On the atomic scale, even small differences such as a change in nuclear mass between isotopes can produce considerable quantum effects. Understanding the adsorption of small molecules (such as H₂) onto solid surfaces plays an important role in several areas, including hydrogen storage, heterogeneous catalysis, embrittlement, and spin isomer conversion. However, atomic-scale characterization of weakly physisorbed hydrogen remains challenging owing to low adsorption energies (typically 4–7 kJ mol⁻¹) in porous materials and the need for cryogenic conditions.

Writing in Physical Review Letters, Akitoshi Shiotari and colleagues from research institutes in Germany and Japan present direct spectroscopic evidence of isotope-dependent nuclear quantum behaviour in simple diatomic molecules using tip-enhanced Raman spectroscopy (TERS). The researchers investigated individual H₂ and D₂ molecules adsorbed on a silver surface at cryogenic temperatures of ~10 K, revealing how the differences in mass affect their vibrational properties when confined inside a nanometre-scale junction between the scanning tip and sample surface.

TERS merges the chemical sensitivity of Raman spectroscopy with the spatial resolution of scanning tunnelling microscopy (STM). In the work of Shiotari and colleagues, an STM tip is used both to manipulate individual molecules and to enhance the local electromagnetic field. This setup allows the researchers to detect rotational and vibrational modes of single H₂ and D₂ molecules. A confined electromagnetic field within the sub-nanometre plasmonic gap — called a picocavity — enhances Raman scattering and enables the direct detection of transitions typically inaccessible in weakly physisorbed systems.

Well-defined vibrational and rotational transitions were observed at 4 121 and 351 cm⁻¹ for H₂, and 2 967 and 169 cm⁻¹ for D₂, respectively. These values were measured at the STM set point (sample bias of 10 mV and tunnelling current of 1.0 nA). As the tip–surface distance was reduced by 200 pm from the relative reference position (defined as 30 pm above the STM set point for H₂ and 70 pm for D₂), the H₂ vibrational mode red-shifted by ≈33 cm⁻¹. Meanwhile, the vibrational mode of D₂ only shifted ≈2 cm⁻¹, which is within the experimental uncertainty (<10 cm⁻¹). This large isotopic contrast goes beyond standard mass-dependent models. The substantial redshift in H₂ is attributed to enhanced nuclear quantum delocalization, where the lighter hydrogen nucleus has a more spread-out wavefunction, which couples more strongly to the anharmonic component of the potential in the junction where the molecules are confined. In contrast, the vibrational wavefunction of heavier deuterium remains more localized and is less influenced by the surrounding field.

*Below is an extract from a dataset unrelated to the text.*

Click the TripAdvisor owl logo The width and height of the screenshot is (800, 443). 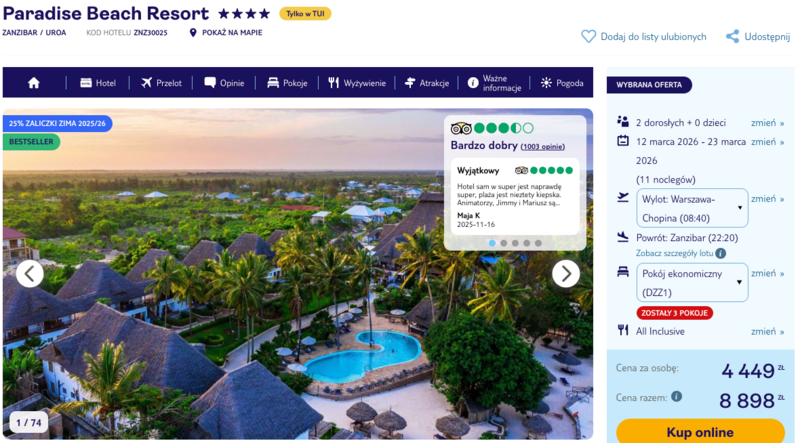coord(461,128)
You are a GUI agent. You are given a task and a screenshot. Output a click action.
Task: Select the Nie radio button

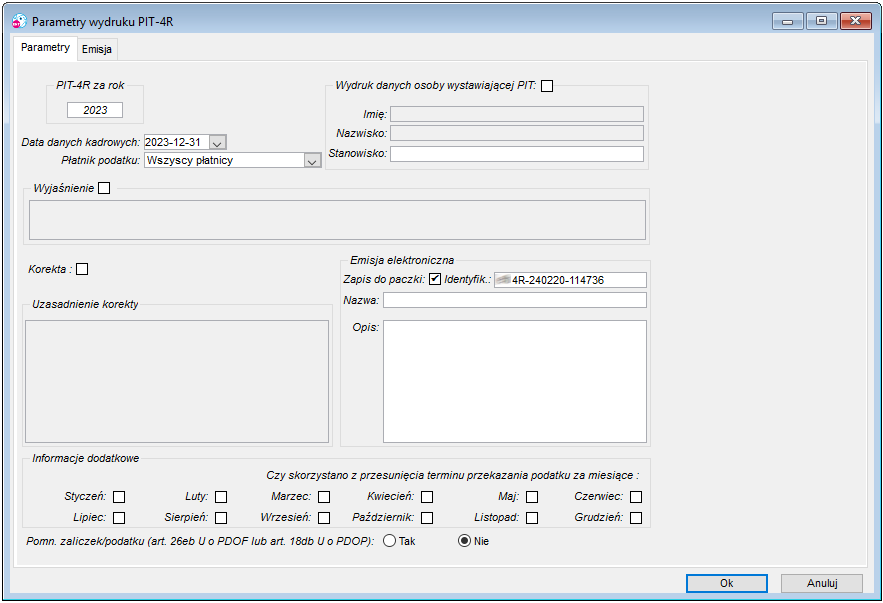pos(465,541)

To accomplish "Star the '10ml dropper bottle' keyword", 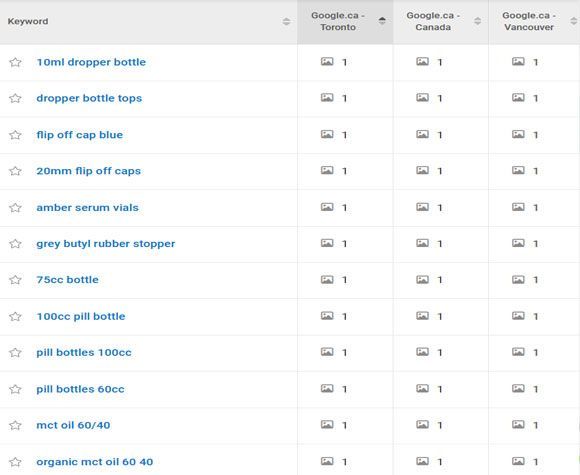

To interpret the experimental data, the researchers combined density functional theory (DFT), path-integral molecular dynamics, and a quantum anharmonic vibrational model. DFT confirmed the vertical molecular orientation of the molecules on the surface and supported the observed vibrational behaviour. At low temperatures, D₂ forms a denser physisorbed layer owing to its lower zero-point amplitude, while H₂ occupies a slightly higher position within the picocavity — closer to the field-enhanced region near the tip. A two-dimensional potential energy surface was used to model how the intramolecular stretching and vertical displacement interact. These calculations showed that field confinement selectively softens the H–H vibrational mode, while D₂ — which is less affected by the field — remains more rigid, pointing towards a density-driven, geometry-mediated mechanism that may help explain the isotope effects observed in low-temperature Raman spectra.

Overall, this study demonstrates how TERS can distinguish isotope-specific nuclear dynamics with high precision, providing valuable insight for surface spectroscopy, quantum sensing, isotope-selective separation, and the design of hydrogen storage materials. This approach could also be used to probe chemical reactivity at catalytically active sites, as well as to study molecular-scale phenomena relevant for surface chemistry and the development of future quantum devices.